Combining the results. Compute $\bar{x}_h$ inside each stratum, then weight by the population proportions, not the sample proportions:
$$ \bar{x}_{\text{state}} = 0.60 \,\bar{x}_{\text{urban}} + 0.30 \,\bar{x}_{\text{sub}} + 0.10 \,\bar{x}_{\text{rural}} $$If you forget the weights and just take $\bar{x} = (600\,\bar{x}_u + 450\,\bar{x}_s + 450\,\bar{x}_r) / 1500$, you over-count the rural stratum 4.5× and bias the estimate toward whatever rural voters happen to think.
Example 3 · Cluster vs. stratified for a school survey
A district has 200 schools. You want to estimate the mean math score for the district's 50,000 students. Two designs are on the table.
Cluster design. Randomly choose 20 schools (clusters), then test every student in those schools. Total students tested: ~5,000. Cheap, because you visit only 20 buildings.
Stratified design. Group schools by neighborhood income (strata), then SRS 25 students from every school. Total tested: 5,000. Expensive, because you visit every building.

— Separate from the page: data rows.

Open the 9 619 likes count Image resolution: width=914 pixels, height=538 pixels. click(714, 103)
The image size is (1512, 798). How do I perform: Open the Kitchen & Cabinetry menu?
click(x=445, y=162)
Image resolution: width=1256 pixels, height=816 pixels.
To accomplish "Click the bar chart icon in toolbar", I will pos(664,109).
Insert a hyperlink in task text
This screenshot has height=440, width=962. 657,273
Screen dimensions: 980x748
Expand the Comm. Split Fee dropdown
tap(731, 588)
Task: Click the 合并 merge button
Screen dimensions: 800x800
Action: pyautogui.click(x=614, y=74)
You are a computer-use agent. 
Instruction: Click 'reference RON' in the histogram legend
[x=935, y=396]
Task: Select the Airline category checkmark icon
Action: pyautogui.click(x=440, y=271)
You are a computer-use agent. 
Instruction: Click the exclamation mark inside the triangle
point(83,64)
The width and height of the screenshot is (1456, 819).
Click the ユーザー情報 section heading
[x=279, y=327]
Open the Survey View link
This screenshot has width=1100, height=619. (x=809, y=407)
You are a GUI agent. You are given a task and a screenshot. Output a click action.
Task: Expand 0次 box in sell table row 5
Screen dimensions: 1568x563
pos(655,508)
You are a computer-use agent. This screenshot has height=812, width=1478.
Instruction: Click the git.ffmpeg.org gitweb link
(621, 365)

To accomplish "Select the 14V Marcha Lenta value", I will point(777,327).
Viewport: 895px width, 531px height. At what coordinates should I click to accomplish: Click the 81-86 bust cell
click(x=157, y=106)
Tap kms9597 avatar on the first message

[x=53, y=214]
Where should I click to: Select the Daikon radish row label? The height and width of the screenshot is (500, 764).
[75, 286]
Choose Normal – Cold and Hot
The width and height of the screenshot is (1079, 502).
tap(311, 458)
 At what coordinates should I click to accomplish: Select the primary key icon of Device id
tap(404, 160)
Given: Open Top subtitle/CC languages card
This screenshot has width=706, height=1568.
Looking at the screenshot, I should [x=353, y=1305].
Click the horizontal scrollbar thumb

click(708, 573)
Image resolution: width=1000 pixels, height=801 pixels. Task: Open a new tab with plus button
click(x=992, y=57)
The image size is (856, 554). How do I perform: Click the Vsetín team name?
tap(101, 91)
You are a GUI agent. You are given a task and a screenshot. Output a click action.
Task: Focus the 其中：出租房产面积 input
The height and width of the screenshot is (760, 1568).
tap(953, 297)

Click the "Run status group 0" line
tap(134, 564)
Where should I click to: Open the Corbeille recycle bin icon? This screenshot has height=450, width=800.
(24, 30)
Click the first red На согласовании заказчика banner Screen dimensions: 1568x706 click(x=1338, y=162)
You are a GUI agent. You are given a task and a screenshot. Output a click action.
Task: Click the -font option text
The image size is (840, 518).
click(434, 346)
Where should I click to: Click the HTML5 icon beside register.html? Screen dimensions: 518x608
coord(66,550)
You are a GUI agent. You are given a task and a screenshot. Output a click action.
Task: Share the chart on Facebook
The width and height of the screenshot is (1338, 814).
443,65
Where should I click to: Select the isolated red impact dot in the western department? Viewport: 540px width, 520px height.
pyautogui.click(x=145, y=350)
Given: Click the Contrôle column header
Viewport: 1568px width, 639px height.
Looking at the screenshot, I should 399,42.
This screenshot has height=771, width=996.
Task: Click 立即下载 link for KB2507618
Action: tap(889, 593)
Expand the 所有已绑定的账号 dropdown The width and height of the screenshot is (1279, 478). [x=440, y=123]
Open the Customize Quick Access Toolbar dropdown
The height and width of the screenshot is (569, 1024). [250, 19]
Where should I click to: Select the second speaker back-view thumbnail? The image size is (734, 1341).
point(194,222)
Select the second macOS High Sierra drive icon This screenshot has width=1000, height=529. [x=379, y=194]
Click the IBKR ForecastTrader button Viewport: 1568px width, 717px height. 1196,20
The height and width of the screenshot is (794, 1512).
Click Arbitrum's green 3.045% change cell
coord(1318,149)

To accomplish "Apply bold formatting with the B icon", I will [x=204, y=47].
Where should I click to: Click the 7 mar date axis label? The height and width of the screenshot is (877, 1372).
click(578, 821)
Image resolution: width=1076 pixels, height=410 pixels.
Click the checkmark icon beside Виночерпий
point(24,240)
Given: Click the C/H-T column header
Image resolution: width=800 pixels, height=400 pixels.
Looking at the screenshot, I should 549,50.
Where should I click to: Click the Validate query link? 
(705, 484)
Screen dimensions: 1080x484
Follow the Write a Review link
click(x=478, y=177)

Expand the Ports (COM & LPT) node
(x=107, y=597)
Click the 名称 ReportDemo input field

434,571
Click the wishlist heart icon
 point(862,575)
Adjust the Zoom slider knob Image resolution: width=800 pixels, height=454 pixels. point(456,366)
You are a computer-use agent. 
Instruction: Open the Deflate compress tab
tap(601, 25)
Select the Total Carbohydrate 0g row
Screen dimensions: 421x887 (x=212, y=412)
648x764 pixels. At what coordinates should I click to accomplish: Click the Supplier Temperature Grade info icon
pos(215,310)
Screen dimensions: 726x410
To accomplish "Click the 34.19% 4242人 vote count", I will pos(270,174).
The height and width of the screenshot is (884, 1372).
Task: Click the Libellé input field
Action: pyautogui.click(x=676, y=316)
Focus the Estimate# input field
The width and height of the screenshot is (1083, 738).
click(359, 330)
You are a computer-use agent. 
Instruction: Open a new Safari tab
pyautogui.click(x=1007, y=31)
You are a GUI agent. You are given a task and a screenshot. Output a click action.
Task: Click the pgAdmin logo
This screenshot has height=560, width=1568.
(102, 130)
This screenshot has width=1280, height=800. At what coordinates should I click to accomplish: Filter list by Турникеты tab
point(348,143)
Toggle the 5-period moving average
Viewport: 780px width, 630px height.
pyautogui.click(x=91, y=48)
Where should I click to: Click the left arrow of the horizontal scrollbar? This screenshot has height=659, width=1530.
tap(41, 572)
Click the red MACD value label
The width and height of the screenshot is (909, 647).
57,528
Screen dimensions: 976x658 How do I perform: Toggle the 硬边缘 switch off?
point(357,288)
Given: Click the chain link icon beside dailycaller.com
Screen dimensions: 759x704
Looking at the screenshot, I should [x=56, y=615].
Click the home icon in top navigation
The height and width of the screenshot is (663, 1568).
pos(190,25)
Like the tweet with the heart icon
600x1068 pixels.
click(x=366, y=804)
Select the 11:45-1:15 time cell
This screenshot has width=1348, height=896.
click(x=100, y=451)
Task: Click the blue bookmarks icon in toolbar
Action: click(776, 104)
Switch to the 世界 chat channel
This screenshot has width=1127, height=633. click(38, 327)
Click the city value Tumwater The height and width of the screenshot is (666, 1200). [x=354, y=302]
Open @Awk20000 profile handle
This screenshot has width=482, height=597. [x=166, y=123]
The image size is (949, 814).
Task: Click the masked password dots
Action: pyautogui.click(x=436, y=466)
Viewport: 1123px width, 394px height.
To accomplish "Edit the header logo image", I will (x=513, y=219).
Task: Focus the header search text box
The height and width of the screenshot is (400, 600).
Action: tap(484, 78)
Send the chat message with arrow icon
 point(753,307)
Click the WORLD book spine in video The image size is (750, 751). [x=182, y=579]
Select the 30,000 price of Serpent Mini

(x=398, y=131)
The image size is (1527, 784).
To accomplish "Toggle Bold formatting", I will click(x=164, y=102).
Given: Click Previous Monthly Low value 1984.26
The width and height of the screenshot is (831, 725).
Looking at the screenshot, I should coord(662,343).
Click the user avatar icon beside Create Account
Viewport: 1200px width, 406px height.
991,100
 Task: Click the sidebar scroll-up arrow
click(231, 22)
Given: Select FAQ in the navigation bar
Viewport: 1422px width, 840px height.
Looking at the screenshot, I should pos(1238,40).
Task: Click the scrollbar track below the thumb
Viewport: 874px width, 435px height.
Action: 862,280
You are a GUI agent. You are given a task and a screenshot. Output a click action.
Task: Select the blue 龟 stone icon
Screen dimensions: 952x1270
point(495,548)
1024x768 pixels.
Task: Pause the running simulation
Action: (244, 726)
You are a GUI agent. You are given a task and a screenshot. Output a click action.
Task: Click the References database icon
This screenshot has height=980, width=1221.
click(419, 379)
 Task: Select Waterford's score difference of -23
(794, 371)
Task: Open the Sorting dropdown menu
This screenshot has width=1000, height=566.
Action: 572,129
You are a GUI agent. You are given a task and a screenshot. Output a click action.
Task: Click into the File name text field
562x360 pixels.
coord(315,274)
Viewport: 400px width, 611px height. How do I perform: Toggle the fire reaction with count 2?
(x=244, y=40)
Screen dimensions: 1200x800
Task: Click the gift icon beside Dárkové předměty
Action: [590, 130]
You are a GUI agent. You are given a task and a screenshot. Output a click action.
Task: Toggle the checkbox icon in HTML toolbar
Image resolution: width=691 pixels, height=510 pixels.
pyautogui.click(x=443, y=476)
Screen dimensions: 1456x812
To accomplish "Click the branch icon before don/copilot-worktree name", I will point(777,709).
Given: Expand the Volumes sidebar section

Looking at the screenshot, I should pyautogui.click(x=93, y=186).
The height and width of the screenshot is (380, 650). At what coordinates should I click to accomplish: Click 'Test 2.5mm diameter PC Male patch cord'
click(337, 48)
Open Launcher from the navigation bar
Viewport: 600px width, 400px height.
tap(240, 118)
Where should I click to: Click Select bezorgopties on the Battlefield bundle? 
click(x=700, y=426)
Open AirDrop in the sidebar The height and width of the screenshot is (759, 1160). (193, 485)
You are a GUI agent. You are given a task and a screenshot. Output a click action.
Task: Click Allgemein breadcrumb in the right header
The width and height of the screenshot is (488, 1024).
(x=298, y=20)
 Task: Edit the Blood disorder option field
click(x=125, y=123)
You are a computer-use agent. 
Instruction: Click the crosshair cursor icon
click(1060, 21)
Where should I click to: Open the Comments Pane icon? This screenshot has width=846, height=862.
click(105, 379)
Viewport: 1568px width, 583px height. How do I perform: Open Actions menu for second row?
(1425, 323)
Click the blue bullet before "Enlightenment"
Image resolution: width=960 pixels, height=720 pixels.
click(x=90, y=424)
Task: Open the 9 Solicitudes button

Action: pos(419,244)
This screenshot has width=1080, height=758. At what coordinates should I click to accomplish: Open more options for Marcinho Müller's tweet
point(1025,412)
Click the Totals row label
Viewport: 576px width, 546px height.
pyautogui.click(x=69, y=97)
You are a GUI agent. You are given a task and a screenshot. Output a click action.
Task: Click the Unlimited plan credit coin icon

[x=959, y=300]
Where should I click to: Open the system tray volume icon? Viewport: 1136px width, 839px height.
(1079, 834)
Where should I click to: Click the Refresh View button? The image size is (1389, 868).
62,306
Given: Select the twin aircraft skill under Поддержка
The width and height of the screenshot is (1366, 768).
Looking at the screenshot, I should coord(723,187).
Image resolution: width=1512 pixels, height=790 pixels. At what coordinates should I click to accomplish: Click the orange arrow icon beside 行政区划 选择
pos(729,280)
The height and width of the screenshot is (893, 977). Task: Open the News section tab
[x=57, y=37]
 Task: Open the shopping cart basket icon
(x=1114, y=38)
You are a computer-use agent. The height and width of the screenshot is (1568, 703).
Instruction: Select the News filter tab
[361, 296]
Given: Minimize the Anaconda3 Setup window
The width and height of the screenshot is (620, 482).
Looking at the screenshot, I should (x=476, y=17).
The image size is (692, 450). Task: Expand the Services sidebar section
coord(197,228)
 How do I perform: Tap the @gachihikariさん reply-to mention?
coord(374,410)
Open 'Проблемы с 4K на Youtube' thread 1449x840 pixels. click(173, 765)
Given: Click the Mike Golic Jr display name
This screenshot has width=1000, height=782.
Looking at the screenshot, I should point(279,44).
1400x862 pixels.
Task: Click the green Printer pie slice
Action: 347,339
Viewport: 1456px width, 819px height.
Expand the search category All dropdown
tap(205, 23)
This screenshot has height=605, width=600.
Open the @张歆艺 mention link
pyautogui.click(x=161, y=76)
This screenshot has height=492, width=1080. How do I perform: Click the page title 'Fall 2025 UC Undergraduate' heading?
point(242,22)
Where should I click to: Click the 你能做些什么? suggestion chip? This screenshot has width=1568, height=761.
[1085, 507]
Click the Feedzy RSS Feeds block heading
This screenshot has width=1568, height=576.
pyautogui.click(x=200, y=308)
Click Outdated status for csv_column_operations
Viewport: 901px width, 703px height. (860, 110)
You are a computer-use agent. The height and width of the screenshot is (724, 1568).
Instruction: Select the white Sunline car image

Which is more precise? Students within a school tend to be similar (same teachers, same neighborhood). That makes them a poor cluster — the 250 students from one school give you less information than 250 students from 250 different schools. So the stratified design has lower variance, often substantially. The cluster design has lower cost. The right choice is whichever frontier of cost-vs-precision your problem sits on.
The takeaway. "Sampling design" is partly a precision question and partly a budget question. Cluster sampling buys budget by paying with precision; stratification buys precision by paying with logistics.
Example 4 · Spotting the bias
For each scenario, name the bias family and one concrete fix.
(a) A hospital studies its patients to estimate the survival rate for a disease. → Survivorship / selection bias. Patients who died before reaching the hospital aren't in the sample. Fix: define the population as "all diagnosed cases in the region" and use registry data, not in-hospital records.
(b) An online retailer emails a satisfaction survey; 4% respond. → Non-response bias. Respondents are typically the very satisfied and the very angry. Fix: shorter survey, follow-ups, and incentives to raise the response rate; report the rate alongside the results.
(c) An exit poll interviewer asks voters who they supported, in a country where that party is controversial. → Response bias. People shade their answers toward what's socially safe. Fix: anonymous paper ballot dropped into a box; or list-experiment techniques that disguise the sensitive question.
(d) A study of "famous CEOs" identifies common traits. → Survivorship bias. CEOs who failed aren't in the sample, so the "traits of success" might be common to everyone who tried. Fix: compare to a matched sample of failed founders, not just the survivors.